**EXERCISE PROMPT**
Would you copy the lines below exactly and omit the images?

::: DATA LISTING :::

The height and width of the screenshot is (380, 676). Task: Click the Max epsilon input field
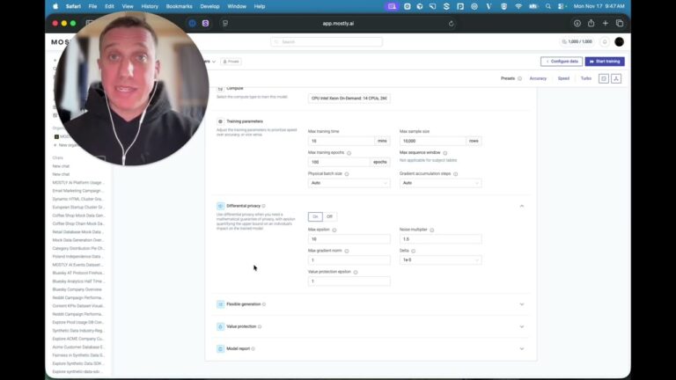[349, 239]
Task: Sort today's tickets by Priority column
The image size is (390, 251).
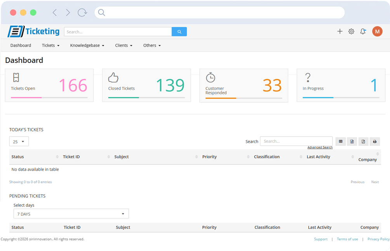Action: click(x=210, y=157)
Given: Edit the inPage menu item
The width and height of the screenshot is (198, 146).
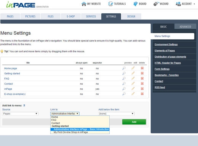Looking at the screenshot, I should coord(133,88).
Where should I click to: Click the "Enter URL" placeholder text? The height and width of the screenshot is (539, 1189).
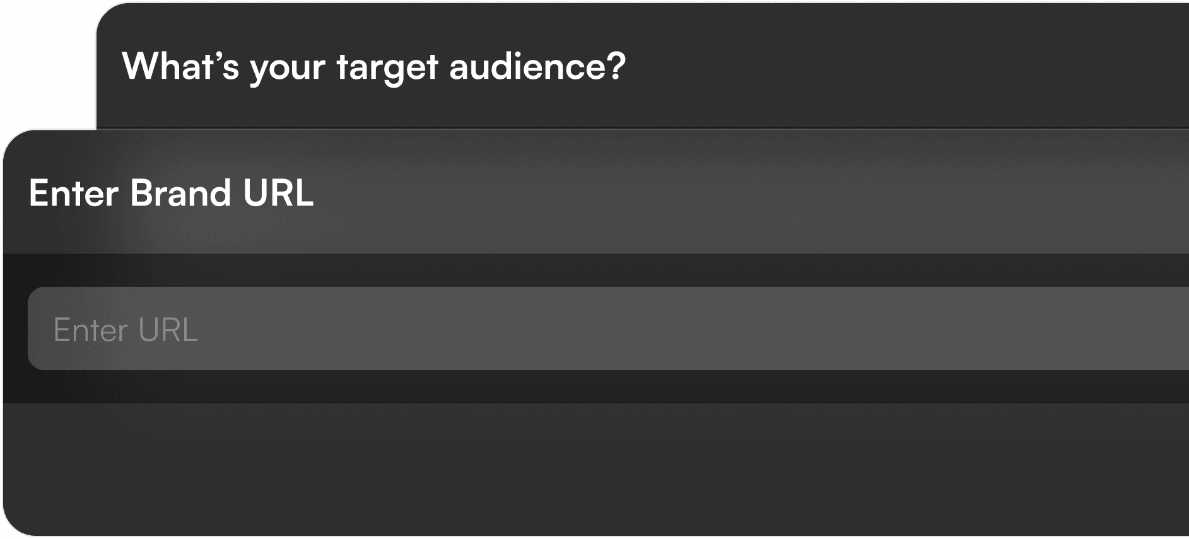pyautogui.click(x=126, y=330)
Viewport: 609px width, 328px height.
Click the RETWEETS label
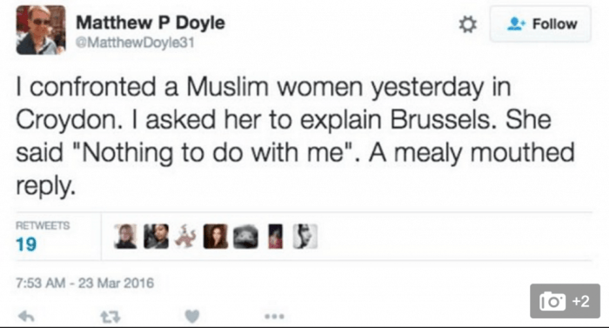point(43,226)
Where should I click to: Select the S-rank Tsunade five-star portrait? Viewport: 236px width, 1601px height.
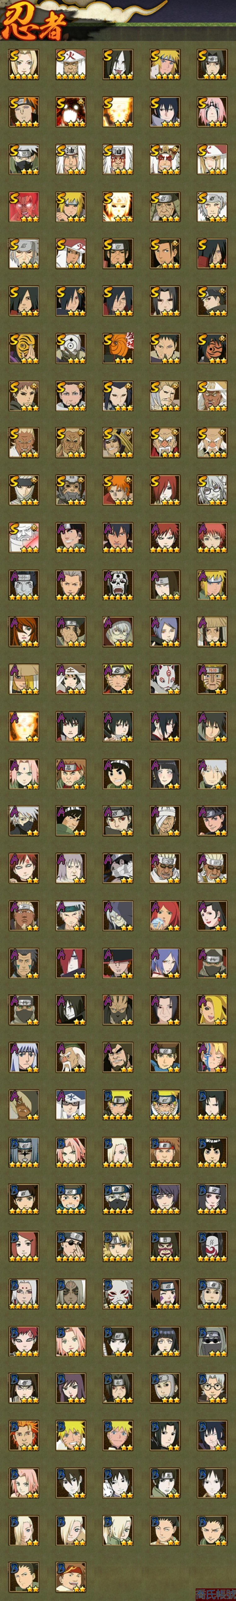[x=24, y=65]
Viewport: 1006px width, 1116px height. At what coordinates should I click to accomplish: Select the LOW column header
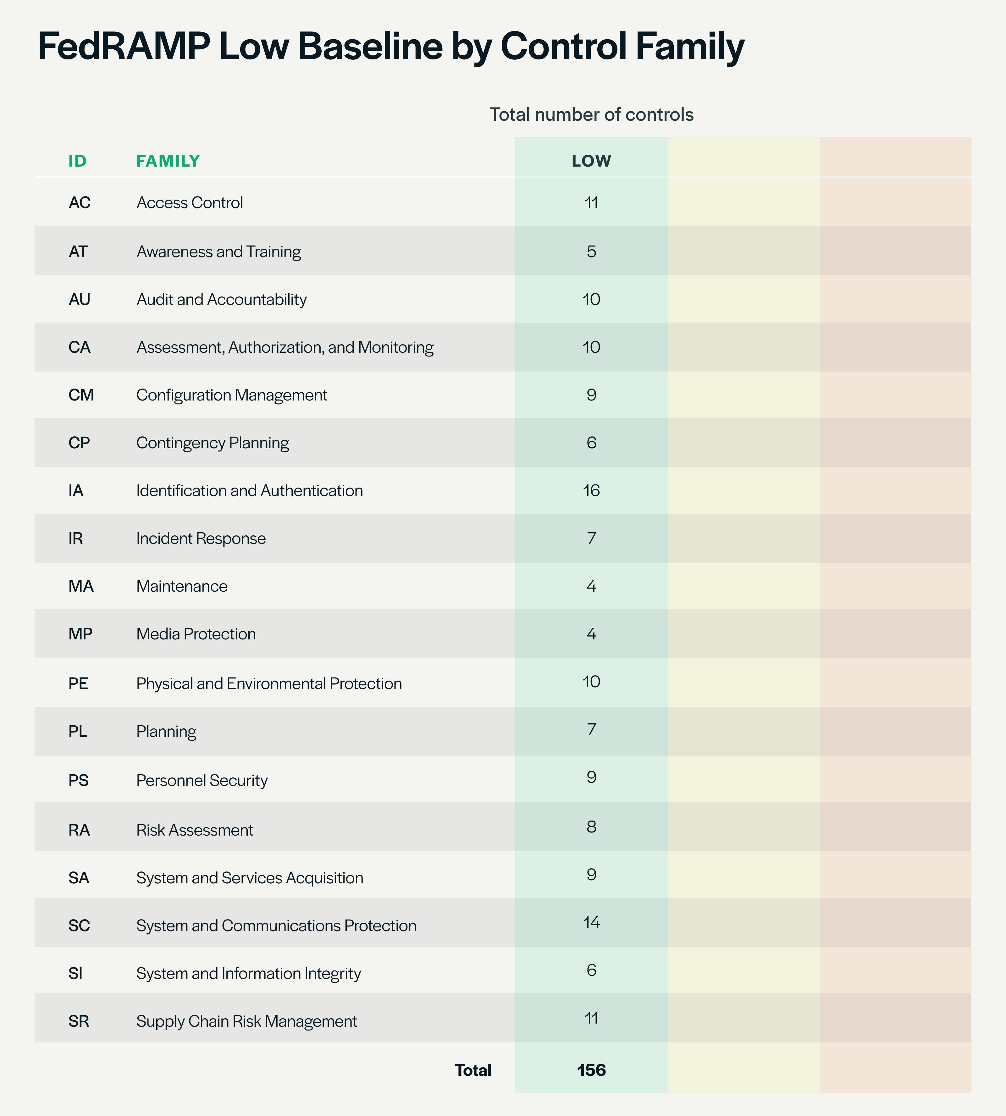click(x=591, y=161)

:::

**ANSWER BELOW**
The height and width of the screenshot is (380, 676). Task: Click the Max epsilon input field
[349, 239]
Task: Sort today's tickets by Priority column
The image size is (390, 251).
Action: click(x=210, y=157)
Given: Edit the inPage menu item
The width and height of the screenshot is (198, 146).
Looking at the screenshot, I should coord(133,88).
Where should I click to: Click the "Enter URL" placeholder text? The height and width of the screenshot is (539, 1189).
pyautogui.click(x=126, y=330)
Viewport: 609px width, 328px height.
Click the RETWEETS label
point(43,226)
Where should I click to: Select the S-rank Tsunade five-star portrait? Viewport: 236px width, 1601px height.
[x=24, y=65]
Viewport: 1006px width, 1116px height. At what coordinates should I click to accomplish: Select the LOW column header
click(x=591, y=161)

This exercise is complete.